Problem details:
Copy the lines of data exactly as they appear, from the start of the data through the line with "Scooter Tour (20, 590)", including that line. Leave out the pictures.
--- START OF Recorded information ---
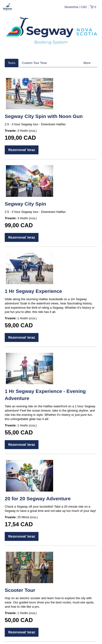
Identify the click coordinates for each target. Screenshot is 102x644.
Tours (12, 63)
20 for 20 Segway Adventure (38, 498)
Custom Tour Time (34, 63)
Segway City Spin (25, 204)
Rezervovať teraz (22, 150)
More (88, 63)
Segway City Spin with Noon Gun (44, 116)
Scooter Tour (20, 590)
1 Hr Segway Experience (33, 291)
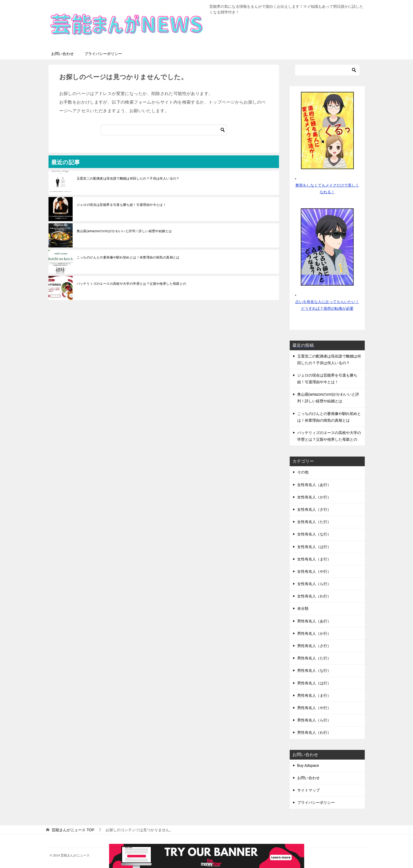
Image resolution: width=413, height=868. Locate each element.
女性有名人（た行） (314, 522)
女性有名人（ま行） (314, 559)
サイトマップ (308, 790)
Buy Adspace (308, 765)
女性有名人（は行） (314, 547)
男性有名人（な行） (314, 670)
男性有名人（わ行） (314, 732)
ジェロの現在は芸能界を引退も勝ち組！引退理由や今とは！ (122, 205)
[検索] (164, 130)
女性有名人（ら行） (314, 584)
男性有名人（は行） (314, 683)
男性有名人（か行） (314, 633)
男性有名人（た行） (314, 658)
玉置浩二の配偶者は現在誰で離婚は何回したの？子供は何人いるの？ (128, 178)
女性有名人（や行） (314, 571)
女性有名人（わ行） (314, 596)
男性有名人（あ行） (314, 621)
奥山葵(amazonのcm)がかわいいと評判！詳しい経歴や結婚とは (124, 231)
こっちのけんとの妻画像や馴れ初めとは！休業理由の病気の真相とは (128, 257)
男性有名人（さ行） (314, 646)
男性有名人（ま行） (314, 695)
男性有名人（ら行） (314, 720)
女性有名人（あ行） (314, 485)
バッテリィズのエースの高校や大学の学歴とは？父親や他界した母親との (131, 284)
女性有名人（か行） (314, 497)
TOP (73, 830)
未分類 (303, 608)
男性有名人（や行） (314, 708)
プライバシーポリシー (103, 54)
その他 (303, 472)
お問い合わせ (62, 54)
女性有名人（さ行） (314, 509)
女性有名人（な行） (314, 534)
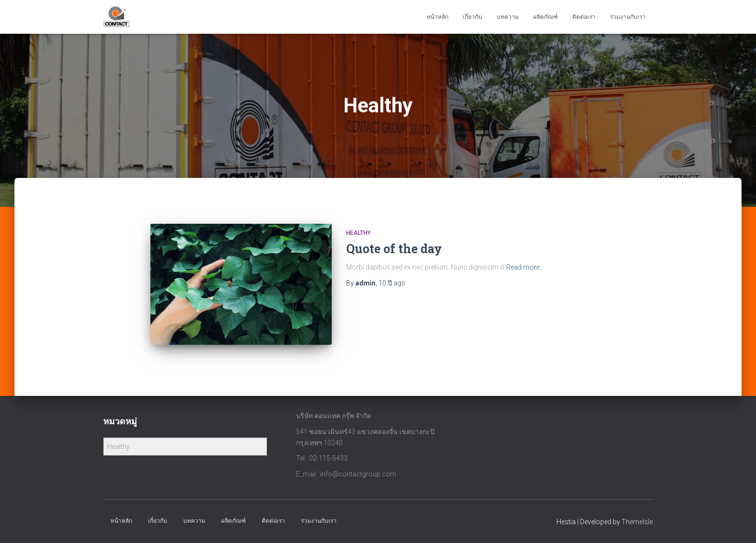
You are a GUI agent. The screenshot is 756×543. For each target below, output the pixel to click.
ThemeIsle (637, 522)
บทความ (508, 17)
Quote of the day (394, 248)
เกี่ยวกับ (472, 17)
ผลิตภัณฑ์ (545, 17)
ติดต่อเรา (584, 17)
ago (392, 283)
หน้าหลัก (437, 17)
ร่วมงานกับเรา (628, 17)
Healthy (358, 233)
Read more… (525, 267)
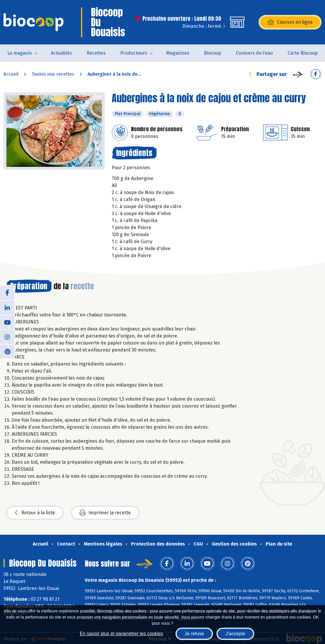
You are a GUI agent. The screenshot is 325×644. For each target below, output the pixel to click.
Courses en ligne (290, 22)
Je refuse (194, 633)
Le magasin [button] (20, 53)
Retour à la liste (35, 513)
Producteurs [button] (134, 53)
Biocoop (212, 53)
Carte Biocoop (302, 53)
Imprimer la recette (105, 513)
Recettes (96, 53)
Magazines (178, 53)
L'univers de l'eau (254, 53)
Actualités (61, 53)
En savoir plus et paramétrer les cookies (121, 633)
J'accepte (235, 633)
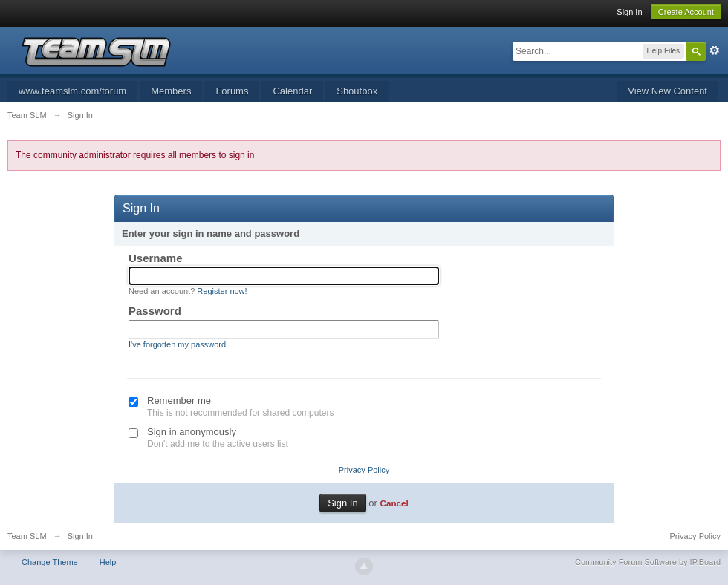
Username (155, 258)
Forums (232, 91)
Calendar (292, 91)
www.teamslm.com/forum (72, 91)
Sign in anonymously (192, 431)
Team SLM (27, 536)
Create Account (686, 12)
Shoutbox (357, 91)
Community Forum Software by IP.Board (648, 562)
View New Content (667, 91)
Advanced (715, 50)
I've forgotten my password (177, 344)
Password (155, 310)
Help (108, 562)
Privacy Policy (364, 470)
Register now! (221, 291)
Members (171, 91)
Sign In (629, 12)
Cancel (394, 503)
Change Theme (50, 562)
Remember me (179, 400)
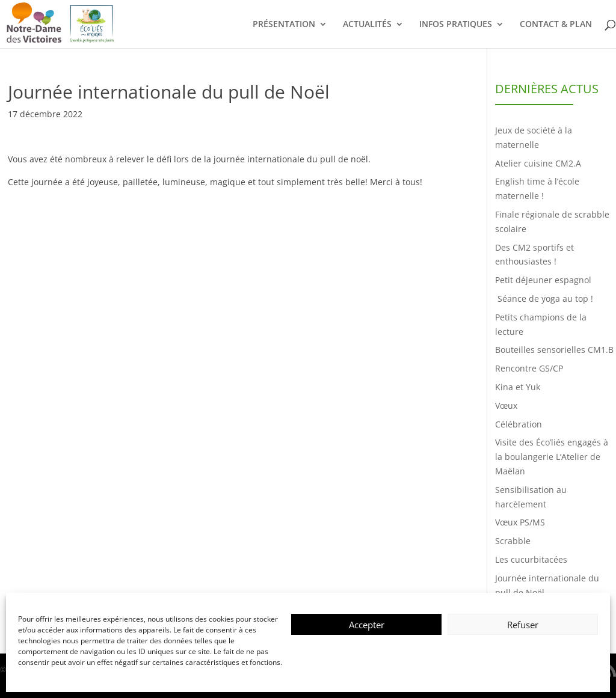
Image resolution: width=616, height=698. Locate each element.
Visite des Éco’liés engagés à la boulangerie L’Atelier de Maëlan (552, 456)
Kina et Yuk (517, 387)
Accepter (366, 625)
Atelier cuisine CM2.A (538, 163)
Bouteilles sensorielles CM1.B (554, 349)
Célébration (519, 424)
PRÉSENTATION (284, 25)
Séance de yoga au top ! (545, 298)
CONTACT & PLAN (556, 25)
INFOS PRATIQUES (455, 25)
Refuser (523, 625)
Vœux (506, 405)
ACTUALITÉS (367, 25)
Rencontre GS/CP (529, 368)
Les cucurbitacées (531, 559)
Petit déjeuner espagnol (543, 280)
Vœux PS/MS (520, 522)
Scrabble (513, 540)
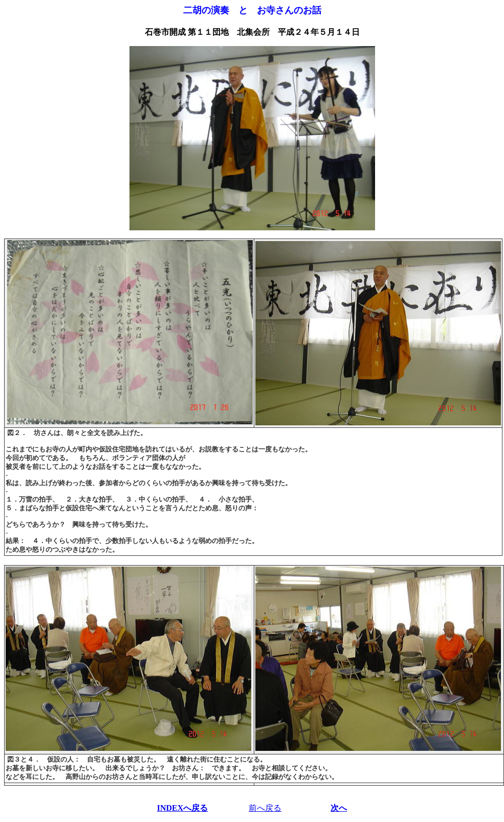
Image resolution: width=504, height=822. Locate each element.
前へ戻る (265, 808)
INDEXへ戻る (183, 808)
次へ (339, 808)
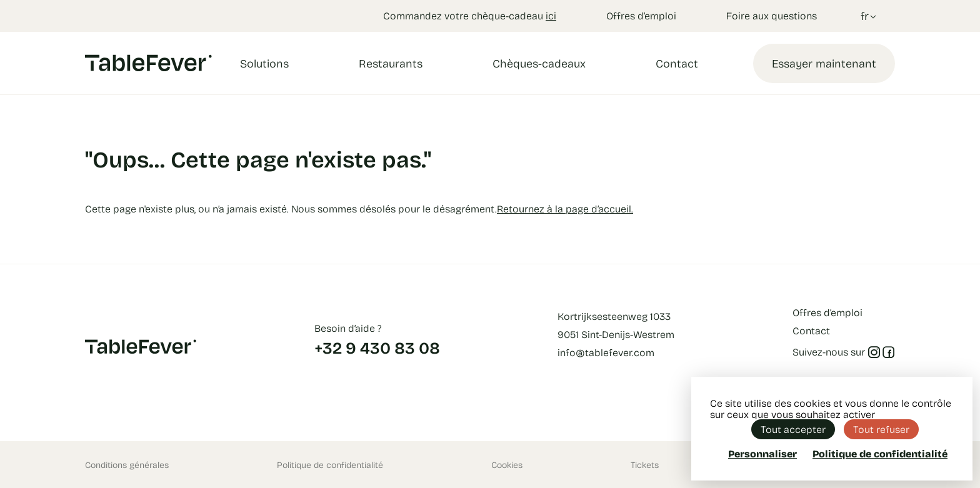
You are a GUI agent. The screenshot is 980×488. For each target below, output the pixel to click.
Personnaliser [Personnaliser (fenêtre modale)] (762, 453)
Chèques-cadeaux (539, 63)
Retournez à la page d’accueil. (565, 208)
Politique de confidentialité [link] (880, 454)
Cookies (507, 464)
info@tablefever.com (606, 352)
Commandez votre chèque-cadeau (469, 15)
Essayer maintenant (824, 63)
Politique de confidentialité (330, 464)
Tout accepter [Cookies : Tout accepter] (793, 429)
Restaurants (391, 63)
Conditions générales (127, 464)
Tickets (644, 464)
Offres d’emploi (641, 15)
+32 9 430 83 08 (377, 347)
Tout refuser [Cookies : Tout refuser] (881, 429)
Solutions (264, 63)
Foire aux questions (771, 15)
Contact (677, 63)
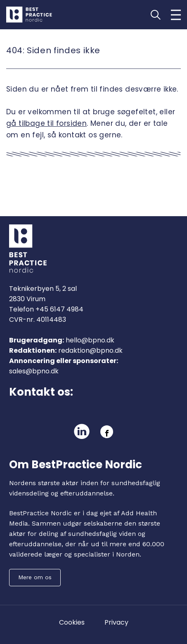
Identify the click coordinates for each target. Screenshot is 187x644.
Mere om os (35, 577)
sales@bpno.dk (34, 371)
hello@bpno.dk (90, 340)
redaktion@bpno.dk (90, 350)
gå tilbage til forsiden (46, 123)
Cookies (72, 622)
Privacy (116, 622)
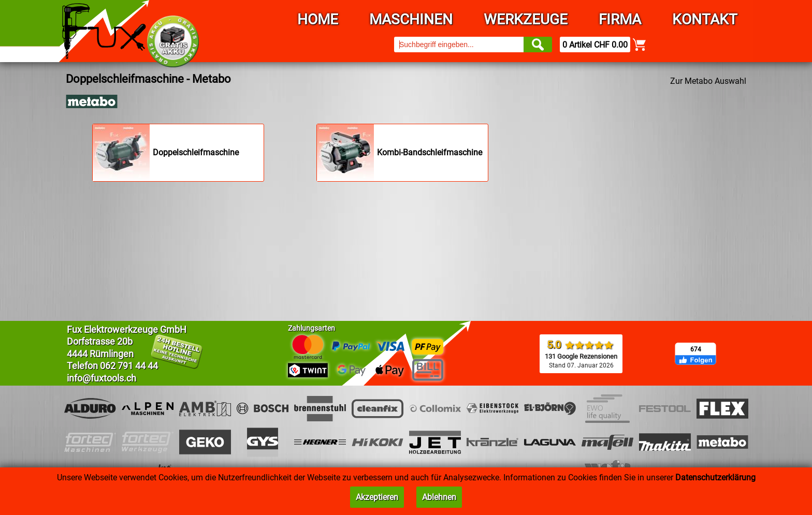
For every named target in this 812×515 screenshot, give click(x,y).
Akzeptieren (377, 497)
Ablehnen (439, 497)
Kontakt (705, 19)
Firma (620, 19)
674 (695, 349)
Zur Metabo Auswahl (708, 81)
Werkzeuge (526, 19)
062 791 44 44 (129, 365)
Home (317, 19)
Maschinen (411, 19)
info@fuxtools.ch (102, 378)
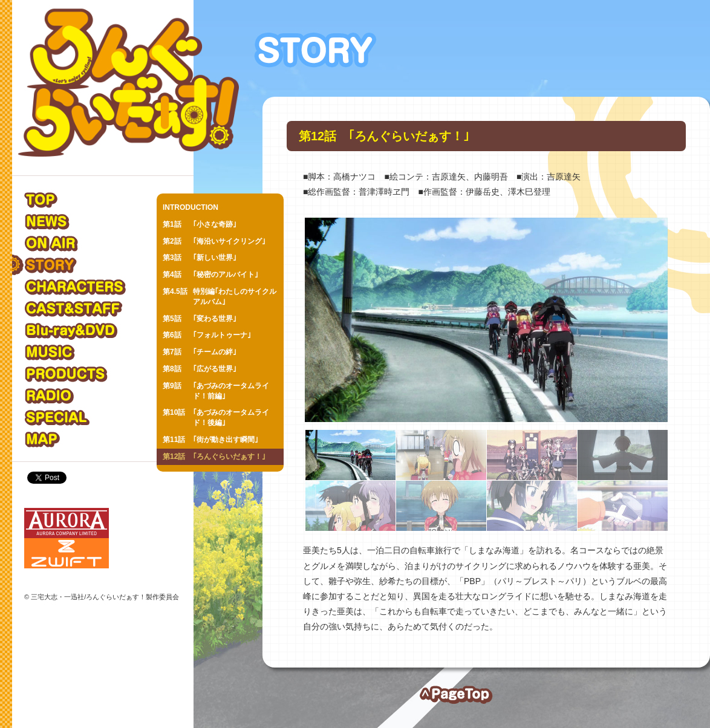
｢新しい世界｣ (200, 258)
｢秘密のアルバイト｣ (210, 275)
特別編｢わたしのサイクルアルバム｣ (220, 296)
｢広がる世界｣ (200, 369)
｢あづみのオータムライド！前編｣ (216, 391)
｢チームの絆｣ (200, 352)
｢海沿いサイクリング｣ (214, 241)
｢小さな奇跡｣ (200, 224)
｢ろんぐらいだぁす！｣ (214, 457)
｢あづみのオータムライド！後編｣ (216, 417)
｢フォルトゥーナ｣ (207, 335)
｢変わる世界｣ (200, 319)
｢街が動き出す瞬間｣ (210, 440)
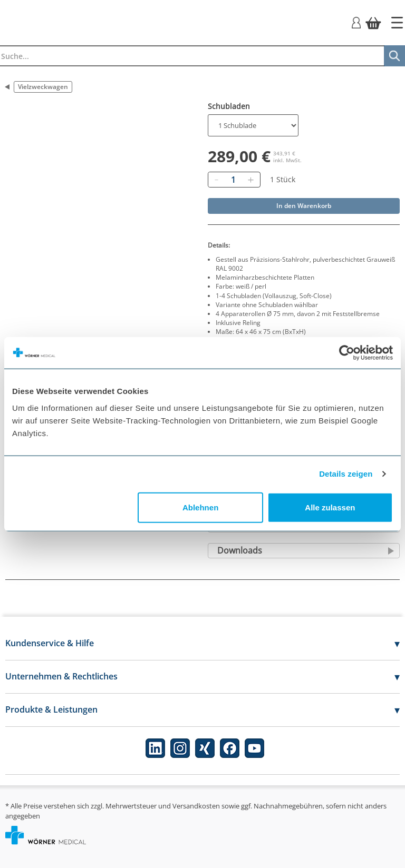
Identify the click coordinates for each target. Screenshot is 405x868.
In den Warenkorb (304, 205)
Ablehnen (200, 507)
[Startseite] (397, 23)
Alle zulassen (330, 507)
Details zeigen (345, 474)
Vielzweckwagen (43, 86)
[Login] (356, 22)
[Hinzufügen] (250, 180)
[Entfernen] (216, 180)
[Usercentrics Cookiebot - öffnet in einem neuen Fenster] (346, 353)
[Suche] (394, 56)
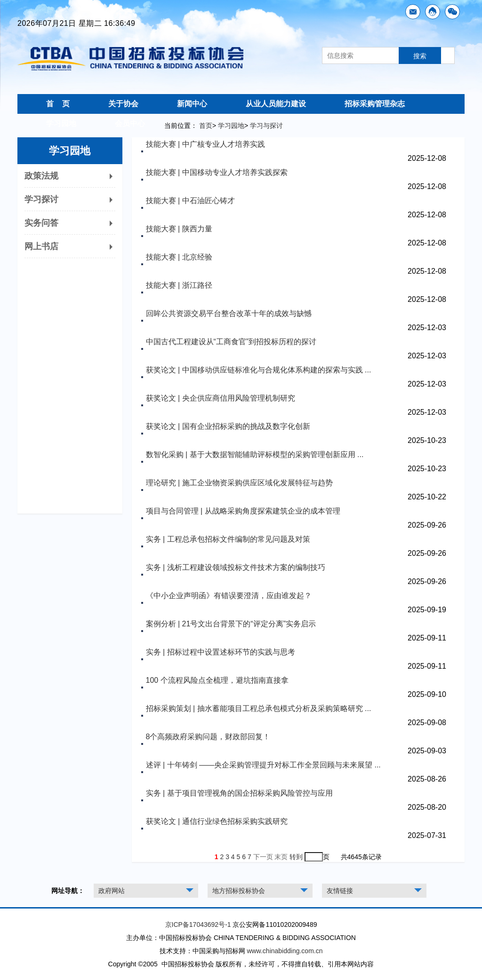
--- END OF Recorded information ---
Expected output:
Identify the click coordinates for each target. Screenshot is 102x644.
Tours (12, 63)
20 for 20 Segway Adventure (38, 498)
Custom Tour Time (34, 63)
Segway City Spin (25, 204)
Rezervovať teraz (22, 150)
More (88, 63)
Segway City Spin with Noon Gun (44, 116)
Scooter Tour (20, 590)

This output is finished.